In Christof Loy’s production that has been shown previously in Göteborg, Frankfurt and Amsterdam, the action is updated to the present from 1860s. The stage was simply and starkly set with white panels that slides across to reveal hotel rooms, a banquet hall and a hotel lobby. When the characters sang their innermost feelings or have meaningful interactions, the singers moved to the stage front, and the panels would close to eliminate visual distractions. At the end of the opera, the main nine characters were left standing in front of the panel as Mandryka, Arabella’s suitor/fiancée from the back country, demanded to know whether Arabella was faithful to him. One by one the secondary characters left the stage after silent confrontations and reconciliations with one another, with Arabella’s sister and mother being the last to leave. As Mandryka, alone on stage, sang of his wish to be forgiven by Arabella, she reappeared bearing a glass of water for him to pledge her eternal love. She was dressed in the same black dress that she wore in Act I, and the couple, instead of joyous and carefree embrace as is customary, quietly held one another and walked to the back of the stage as the panel opened to reveal pitch dark space. The blackness of the ending seems to indicate the director’s view that the couple was now embarking on real life of family and daily living, not a life of parties and fantasies.
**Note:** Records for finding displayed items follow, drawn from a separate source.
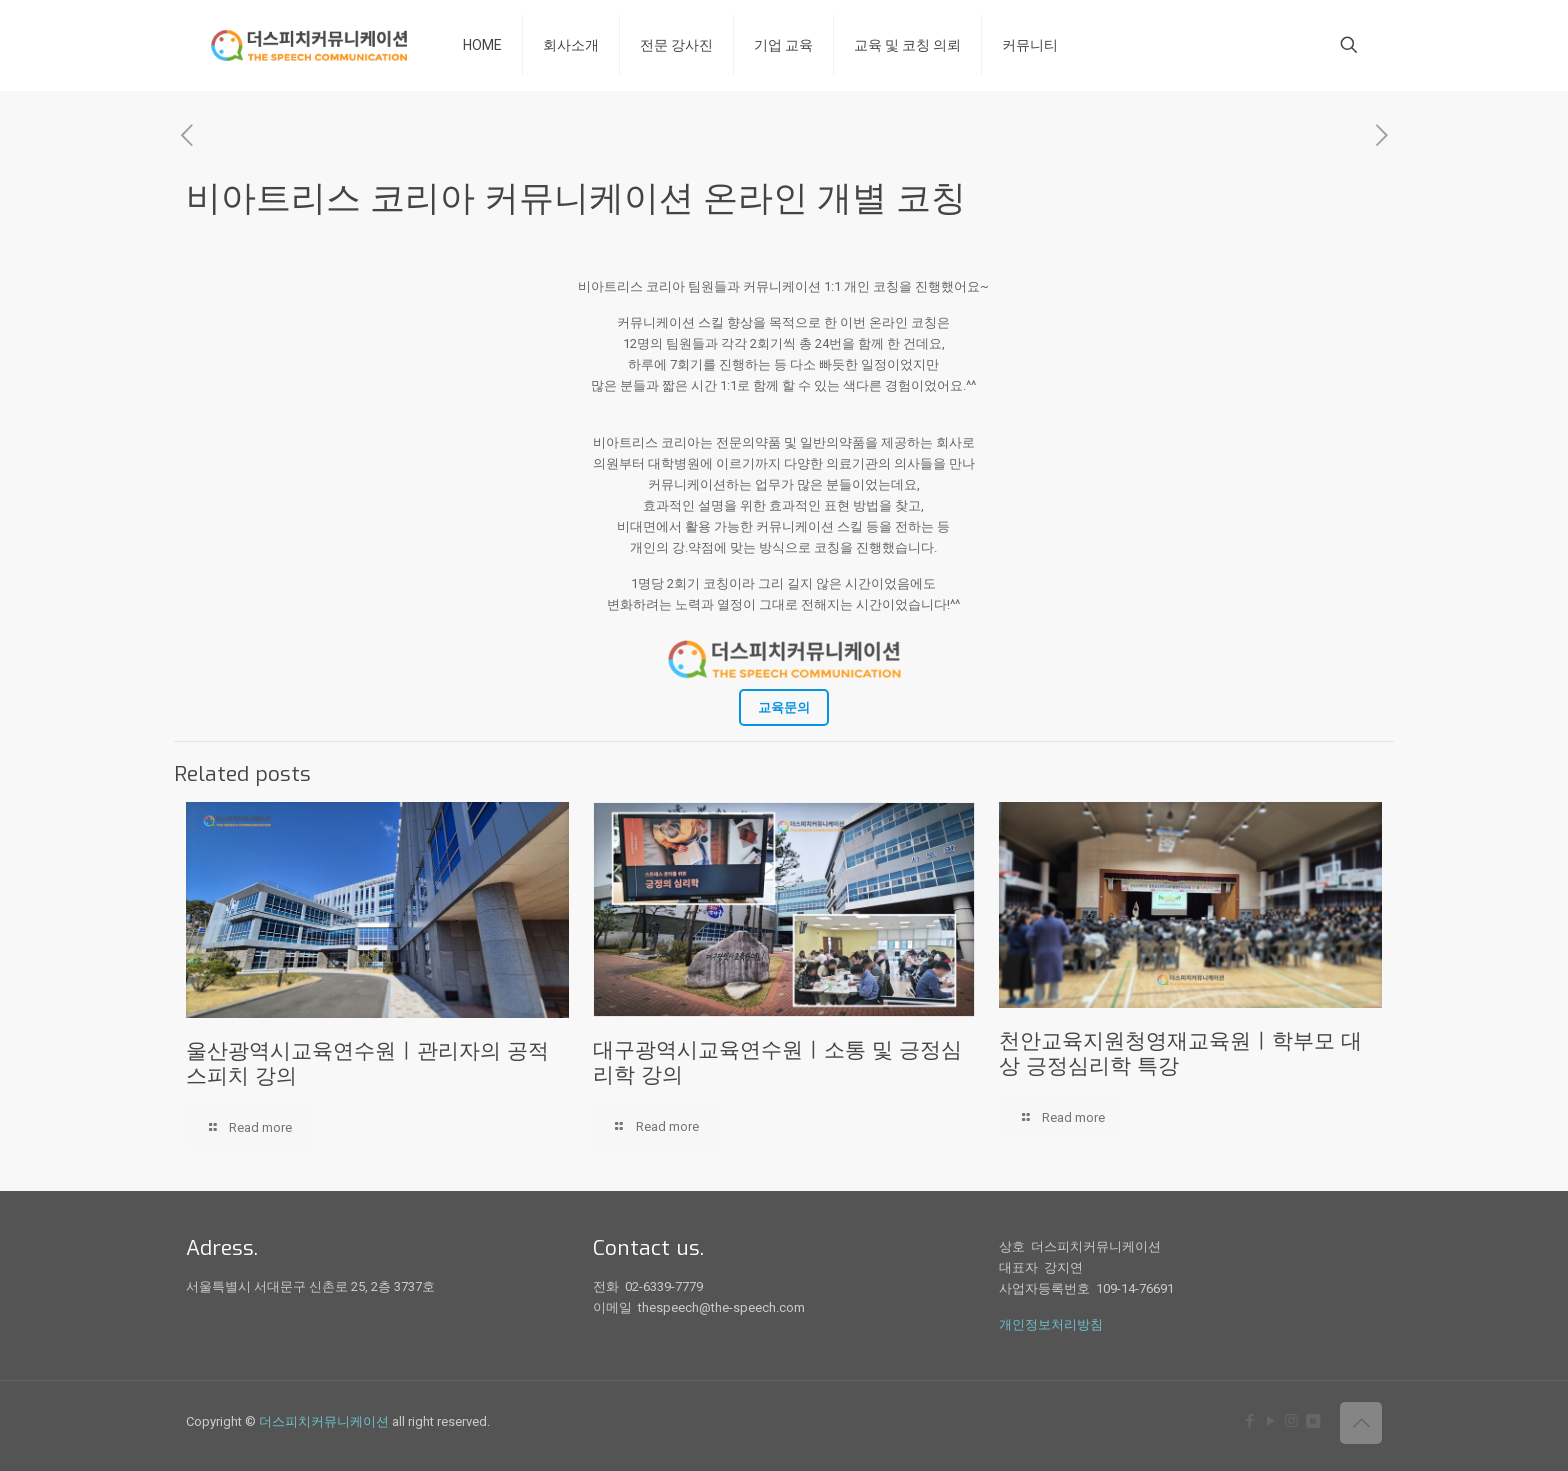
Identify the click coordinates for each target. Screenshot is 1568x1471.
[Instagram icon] (1291, 1421)
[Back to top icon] (1361, 1423)
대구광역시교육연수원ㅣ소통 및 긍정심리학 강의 (777, 1062)
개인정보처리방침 (1051, 1324)
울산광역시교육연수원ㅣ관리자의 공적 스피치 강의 (367, 1063)
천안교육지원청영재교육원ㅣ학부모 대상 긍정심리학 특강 (1180, 1053)
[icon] (1312, 1421)
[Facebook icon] (1249, 1421)
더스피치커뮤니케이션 (324, 1421)
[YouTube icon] (1270, 1421)
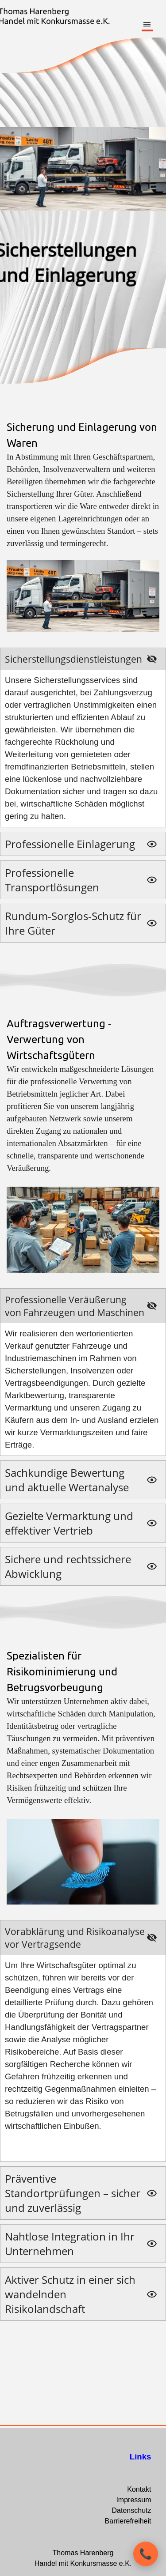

The production is predicated on a rather cynical and perhaps even dark view of the characters and their lives. The first act ended in the same darkness as Zdenka darkly called Arabella to join her. The three male suitors of Arabella displayed behavior that was sexually threatening to Arabella as part of their courting. In the ballroom scene in Act II, many guests were shown to indulge in excessive drinking and flirting. Arabella’s mother, Adelaide, here dressed and coiffured as a middle-aged, but still attractive woman, went off with Count Dominik for a quick adventure behind her husband’s back. Mandryka, enraged by what he mistakenly thought to be Arabella’s betrayal, engaged in an onstage sexual act with Fiakermilli. Loy chose to brings out dark and sinister sides of the seemingly genteel and harmonious bourgeoisie society depicted in the opera. While at times it was unnerving to be shown the characters behaving badly, the production certainly added a new and complex layer to the boy-meets-girl story, and made the final resolution of the new couple even more poignant as they chose to embark on a life together despite the nastiness of the world.